Reproduce verbatim the lines of the listing starting at the line containing "Given: Copy the ticket identification number" and ending at the line containing "This screenshot has height=435, width=580.", and output nothing else.

→ Task input
>>
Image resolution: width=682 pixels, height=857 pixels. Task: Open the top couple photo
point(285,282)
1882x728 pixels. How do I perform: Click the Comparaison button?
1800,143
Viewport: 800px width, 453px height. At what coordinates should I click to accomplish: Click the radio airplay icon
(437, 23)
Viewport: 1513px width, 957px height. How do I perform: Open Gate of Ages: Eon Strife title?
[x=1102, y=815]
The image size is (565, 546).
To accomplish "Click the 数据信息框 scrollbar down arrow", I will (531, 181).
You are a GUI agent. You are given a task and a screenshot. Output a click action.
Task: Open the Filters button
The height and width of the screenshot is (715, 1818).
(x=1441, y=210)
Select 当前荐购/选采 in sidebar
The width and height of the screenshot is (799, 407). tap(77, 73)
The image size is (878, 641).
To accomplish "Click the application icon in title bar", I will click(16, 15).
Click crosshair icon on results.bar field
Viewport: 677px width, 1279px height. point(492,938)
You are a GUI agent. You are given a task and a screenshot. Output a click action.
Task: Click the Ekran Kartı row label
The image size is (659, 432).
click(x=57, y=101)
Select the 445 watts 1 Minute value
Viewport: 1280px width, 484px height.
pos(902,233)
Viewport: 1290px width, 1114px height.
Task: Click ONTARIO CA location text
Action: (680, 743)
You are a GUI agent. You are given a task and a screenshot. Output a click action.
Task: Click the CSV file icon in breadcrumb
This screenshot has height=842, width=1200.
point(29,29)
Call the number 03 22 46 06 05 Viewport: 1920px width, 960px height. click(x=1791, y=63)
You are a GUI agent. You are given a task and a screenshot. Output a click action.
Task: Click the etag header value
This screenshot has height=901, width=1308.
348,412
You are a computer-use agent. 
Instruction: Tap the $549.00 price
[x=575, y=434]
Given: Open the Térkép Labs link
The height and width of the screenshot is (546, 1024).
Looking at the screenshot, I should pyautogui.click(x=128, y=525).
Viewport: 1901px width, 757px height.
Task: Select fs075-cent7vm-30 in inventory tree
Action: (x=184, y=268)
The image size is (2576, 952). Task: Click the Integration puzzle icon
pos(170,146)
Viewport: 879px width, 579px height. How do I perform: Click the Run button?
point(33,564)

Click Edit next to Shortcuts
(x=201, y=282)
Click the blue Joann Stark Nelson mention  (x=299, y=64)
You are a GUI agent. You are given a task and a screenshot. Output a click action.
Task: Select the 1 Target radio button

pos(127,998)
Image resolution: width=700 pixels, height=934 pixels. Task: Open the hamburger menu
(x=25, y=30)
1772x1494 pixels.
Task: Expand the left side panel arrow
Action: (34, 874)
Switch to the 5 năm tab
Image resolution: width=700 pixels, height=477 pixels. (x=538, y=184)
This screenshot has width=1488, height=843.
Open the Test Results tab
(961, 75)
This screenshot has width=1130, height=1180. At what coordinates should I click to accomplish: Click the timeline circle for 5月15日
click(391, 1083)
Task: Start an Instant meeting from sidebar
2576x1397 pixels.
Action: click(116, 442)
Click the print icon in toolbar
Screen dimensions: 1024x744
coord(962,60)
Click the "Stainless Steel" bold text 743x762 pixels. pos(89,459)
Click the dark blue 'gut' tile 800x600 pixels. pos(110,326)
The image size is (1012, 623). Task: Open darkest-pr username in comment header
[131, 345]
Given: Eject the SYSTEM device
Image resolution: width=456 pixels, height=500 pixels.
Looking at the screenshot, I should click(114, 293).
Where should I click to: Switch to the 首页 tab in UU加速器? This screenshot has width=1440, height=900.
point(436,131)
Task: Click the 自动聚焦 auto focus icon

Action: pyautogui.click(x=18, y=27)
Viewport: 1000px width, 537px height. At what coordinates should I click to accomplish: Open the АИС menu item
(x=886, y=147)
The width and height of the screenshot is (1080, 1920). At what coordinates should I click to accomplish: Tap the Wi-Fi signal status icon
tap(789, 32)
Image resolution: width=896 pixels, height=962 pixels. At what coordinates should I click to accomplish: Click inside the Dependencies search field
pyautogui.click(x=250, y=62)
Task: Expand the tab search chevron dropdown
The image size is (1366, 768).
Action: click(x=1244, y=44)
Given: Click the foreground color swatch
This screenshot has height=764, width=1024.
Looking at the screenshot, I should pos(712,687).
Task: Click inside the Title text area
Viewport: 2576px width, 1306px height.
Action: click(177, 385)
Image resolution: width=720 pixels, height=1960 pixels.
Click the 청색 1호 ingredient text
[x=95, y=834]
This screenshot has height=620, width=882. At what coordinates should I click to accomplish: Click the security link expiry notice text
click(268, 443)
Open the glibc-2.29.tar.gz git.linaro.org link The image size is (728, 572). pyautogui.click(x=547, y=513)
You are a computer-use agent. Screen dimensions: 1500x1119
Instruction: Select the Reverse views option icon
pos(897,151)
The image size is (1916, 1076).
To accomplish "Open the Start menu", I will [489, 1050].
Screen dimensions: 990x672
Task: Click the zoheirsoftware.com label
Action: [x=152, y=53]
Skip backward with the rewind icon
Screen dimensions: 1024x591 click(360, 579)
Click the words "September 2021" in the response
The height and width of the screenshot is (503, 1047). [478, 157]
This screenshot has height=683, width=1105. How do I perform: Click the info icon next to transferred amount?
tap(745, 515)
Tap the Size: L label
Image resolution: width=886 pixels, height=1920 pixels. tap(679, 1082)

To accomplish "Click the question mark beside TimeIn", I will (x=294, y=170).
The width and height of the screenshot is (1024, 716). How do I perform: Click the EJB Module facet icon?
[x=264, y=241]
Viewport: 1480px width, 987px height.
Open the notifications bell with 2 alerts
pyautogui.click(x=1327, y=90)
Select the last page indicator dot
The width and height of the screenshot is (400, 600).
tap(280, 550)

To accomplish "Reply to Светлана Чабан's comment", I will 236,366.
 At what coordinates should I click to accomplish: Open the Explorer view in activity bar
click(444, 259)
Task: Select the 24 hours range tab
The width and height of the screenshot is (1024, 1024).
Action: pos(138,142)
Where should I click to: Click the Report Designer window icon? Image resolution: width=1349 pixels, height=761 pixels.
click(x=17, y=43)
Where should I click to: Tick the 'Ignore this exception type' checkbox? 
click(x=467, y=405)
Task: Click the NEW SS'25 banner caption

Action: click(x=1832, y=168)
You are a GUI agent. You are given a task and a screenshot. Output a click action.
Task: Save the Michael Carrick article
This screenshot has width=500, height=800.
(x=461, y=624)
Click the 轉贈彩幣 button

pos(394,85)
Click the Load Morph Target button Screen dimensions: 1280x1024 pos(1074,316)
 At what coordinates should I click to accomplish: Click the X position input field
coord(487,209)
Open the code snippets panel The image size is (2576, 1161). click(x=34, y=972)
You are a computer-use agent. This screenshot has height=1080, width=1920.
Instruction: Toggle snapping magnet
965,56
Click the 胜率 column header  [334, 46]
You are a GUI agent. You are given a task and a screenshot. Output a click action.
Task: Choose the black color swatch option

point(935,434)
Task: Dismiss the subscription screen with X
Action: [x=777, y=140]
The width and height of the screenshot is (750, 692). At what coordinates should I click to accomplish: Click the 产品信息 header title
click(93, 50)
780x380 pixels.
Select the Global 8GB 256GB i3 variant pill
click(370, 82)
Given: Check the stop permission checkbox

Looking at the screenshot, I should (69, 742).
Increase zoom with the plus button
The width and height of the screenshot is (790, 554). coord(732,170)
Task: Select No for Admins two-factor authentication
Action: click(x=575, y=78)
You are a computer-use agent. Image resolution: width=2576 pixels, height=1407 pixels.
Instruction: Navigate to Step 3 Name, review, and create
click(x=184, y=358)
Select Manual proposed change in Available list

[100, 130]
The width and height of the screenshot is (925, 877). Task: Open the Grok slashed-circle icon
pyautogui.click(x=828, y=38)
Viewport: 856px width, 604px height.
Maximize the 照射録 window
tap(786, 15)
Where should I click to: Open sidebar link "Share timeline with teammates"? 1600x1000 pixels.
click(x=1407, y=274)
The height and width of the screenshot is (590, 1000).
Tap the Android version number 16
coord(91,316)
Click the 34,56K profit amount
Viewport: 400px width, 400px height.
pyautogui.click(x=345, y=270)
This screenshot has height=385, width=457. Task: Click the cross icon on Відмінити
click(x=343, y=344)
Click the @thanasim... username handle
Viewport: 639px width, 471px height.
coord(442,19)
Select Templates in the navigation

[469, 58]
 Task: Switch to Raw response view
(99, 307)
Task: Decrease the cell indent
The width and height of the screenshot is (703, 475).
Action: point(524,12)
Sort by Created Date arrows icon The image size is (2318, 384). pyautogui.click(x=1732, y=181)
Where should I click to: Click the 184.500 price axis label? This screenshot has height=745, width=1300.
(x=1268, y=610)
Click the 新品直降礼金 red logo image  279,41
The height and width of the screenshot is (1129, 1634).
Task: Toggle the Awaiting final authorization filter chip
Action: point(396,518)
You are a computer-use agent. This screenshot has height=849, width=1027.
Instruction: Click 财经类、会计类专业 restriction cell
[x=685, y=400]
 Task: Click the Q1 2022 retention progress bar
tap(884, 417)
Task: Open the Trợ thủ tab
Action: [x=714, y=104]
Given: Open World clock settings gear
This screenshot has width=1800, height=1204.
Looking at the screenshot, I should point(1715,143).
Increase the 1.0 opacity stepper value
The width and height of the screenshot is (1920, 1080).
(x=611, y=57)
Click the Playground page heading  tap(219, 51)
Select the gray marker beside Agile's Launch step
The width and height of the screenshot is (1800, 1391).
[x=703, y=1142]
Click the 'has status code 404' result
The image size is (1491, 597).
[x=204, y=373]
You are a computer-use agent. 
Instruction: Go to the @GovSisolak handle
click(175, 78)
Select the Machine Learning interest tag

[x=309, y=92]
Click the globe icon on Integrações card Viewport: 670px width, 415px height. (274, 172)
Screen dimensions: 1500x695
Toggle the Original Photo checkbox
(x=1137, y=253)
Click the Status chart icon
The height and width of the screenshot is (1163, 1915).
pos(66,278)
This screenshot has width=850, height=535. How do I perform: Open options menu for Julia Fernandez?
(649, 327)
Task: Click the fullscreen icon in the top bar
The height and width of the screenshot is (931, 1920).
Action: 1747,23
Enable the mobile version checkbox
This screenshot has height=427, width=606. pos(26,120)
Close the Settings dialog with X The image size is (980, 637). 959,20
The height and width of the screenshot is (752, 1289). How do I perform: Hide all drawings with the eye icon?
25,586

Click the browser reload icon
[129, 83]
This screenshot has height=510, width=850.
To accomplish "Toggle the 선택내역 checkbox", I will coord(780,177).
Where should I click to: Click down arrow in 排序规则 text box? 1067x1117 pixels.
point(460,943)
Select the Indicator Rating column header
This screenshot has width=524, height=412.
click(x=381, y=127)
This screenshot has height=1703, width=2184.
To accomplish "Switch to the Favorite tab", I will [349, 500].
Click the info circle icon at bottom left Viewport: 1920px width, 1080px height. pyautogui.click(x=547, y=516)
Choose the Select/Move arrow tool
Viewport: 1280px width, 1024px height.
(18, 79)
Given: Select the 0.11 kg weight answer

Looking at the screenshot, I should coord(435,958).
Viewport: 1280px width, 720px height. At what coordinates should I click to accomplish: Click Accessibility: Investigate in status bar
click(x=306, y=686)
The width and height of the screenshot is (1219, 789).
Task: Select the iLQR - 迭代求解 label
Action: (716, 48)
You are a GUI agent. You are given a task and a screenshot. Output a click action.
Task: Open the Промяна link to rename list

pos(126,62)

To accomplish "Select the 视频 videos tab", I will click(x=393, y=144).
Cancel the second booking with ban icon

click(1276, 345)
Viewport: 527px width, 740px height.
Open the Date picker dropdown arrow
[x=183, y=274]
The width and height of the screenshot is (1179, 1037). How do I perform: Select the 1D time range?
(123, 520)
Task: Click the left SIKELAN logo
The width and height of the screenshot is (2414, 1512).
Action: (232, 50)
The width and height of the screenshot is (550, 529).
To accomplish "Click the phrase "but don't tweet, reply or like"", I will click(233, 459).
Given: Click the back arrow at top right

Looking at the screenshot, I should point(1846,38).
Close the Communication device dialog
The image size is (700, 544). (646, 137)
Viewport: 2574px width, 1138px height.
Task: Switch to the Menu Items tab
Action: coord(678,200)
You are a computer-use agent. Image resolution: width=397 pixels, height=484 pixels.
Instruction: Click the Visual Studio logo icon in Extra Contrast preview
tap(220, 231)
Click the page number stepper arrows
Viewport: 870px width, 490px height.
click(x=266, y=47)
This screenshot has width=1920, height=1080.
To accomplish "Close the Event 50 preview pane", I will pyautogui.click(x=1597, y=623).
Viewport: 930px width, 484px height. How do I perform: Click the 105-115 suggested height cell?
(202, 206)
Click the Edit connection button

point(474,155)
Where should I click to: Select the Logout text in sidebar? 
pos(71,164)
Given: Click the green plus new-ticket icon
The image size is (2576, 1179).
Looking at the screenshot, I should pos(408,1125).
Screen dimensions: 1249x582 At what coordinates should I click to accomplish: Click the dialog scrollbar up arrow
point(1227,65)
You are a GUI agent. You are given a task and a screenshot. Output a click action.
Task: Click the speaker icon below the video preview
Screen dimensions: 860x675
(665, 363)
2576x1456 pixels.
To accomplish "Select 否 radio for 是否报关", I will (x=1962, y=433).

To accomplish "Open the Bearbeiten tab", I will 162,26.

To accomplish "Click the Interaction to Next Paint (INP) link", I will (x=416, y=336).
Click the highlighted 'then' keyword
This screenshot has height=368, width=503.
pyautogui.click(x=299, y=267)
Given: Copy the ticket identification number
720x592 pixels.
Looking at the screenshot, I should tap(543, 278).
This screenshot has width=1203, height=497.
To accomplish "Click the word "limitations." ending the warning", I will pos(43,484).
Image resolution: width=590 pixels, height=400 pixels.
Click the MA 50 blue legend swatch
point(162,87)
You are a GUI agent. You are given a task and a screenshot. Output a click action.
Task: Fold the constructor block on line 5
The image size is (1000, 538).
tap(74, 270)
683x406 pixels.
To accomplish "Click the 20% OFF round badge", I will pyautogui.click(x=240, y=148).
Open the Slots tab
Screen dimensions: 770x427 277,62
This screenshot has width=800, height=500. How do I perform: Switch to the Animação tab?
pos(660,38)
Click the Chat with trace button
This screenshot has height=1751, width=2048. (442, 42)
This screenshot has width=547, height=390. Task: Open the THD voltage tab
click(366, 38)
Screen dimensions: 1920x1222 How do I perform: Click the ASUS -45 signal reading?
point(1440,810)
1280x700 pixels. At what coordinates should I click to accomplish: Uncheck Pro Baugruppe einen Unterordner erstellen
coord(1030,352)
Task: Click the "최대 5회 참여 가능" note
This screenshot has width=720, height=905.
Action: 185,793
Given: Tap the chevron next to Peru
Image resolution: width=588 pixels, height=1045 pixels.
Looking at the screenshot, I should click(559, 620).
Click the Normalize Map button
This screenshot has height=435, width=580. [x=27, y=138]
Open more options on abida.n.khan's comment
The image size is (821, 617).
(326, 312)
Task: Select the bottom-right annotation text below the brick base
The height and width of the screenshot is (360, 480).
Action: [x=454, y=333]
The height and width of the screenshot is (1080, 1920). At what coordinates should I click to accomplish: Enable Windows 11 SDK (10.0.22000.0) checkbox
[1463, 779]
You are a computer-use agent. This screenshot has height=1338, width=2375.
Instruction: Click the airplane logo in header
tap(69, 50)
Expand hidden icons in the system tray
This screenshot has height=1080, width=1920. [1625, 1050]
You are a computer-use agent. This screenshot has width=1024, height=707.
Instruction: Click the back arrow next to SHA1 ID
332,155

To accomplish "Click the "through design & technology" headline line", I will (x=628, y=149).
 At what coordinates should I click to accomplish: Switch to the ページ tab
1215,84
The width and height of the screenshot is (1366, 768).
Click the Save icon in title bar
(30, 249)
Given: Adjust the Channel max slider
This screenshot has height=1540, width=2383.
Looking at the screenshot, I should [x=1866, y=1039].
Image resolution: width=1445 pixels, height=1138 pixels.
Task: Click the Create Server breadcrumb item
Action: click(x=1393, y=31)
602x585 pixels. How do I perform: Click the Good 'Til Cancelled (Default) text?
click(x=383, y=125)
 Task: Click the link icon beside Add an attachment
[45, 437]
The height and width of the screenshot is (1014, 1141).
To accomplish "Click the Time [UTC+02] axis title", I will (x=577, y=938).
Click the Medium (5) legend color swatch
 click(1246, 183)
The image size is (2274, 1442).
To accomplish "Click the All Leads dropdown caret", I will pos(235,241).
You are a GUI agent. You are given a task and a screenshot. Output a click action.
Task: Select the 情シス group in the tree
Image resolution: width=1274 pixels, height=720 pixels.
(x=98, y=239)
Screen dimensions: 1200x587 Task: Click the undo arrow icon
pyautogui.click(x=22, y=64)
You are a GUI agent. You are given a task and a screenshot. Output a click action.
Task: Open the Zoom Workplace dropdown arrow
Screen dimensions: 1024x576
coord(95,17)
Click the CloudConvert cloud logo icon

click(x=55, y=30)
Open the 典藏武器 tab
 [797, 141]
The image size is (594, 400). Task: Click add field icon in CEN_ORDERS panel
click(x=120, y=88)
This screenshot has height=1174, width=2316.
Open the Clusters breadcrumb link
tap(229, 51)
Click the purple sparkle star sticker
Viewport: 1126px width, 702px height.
<<
→ Completed task
Given: Copy the ticket identification number
720x592 pixels.
Looking at the screenshot, I should tap(543, 278).
This screenshot has width=1203, height=497.
To accomplish "Click the word "limitations." ending the warning", I will pos(43,484).
Image resolution: width=590 pixels, height=400 pixels.
Click the MA 50 blue legend swatch
point(162,87)
You are a GUI agent. You are given a task and a screenshot. Output a click action.
Task: Fold the constructor block on line 5
The image size is (1000, 538).
tap(74, 270)
683x406 pixels.
To accomplish "Click the 20% OFF round badge", I will pyautogui.click(x=240, y=148).
Open the Slots tab
Screen dimensions: 770x427 277,62
This screenshot has width=800, height=500. How do I perform: Switch to the Animação tab?
pos(660,38)
Click the Chat with trace button
This screenshot has height=1751, width=2048. (442, 42)
This screenshot has width=547, height=390. Task: Open the THD voltage tab
click(366, 38)
Screen dimensions: 1920x1222 How do I perform: Click the ASUS -45 signal reading?
point(1440,810)
1280x700 pixels. At what coordinates should I click to accomplish: Uncheck Pro Baugruppe einen Unterordner erstellen
coord(1030,352)
Task: Click the "최대 5회 참여 가능" note
This screenshot has width=720, height=905.
Action: 185,793
Given: Tap the chevron next to Peru
Image resolution: width=588 pixels, height=1045 pixels.
Looking at the screenshot, I should click(559, 620).
Click the Normalize Map button
This screenshot has height=435, width=580. [x=27, y=138]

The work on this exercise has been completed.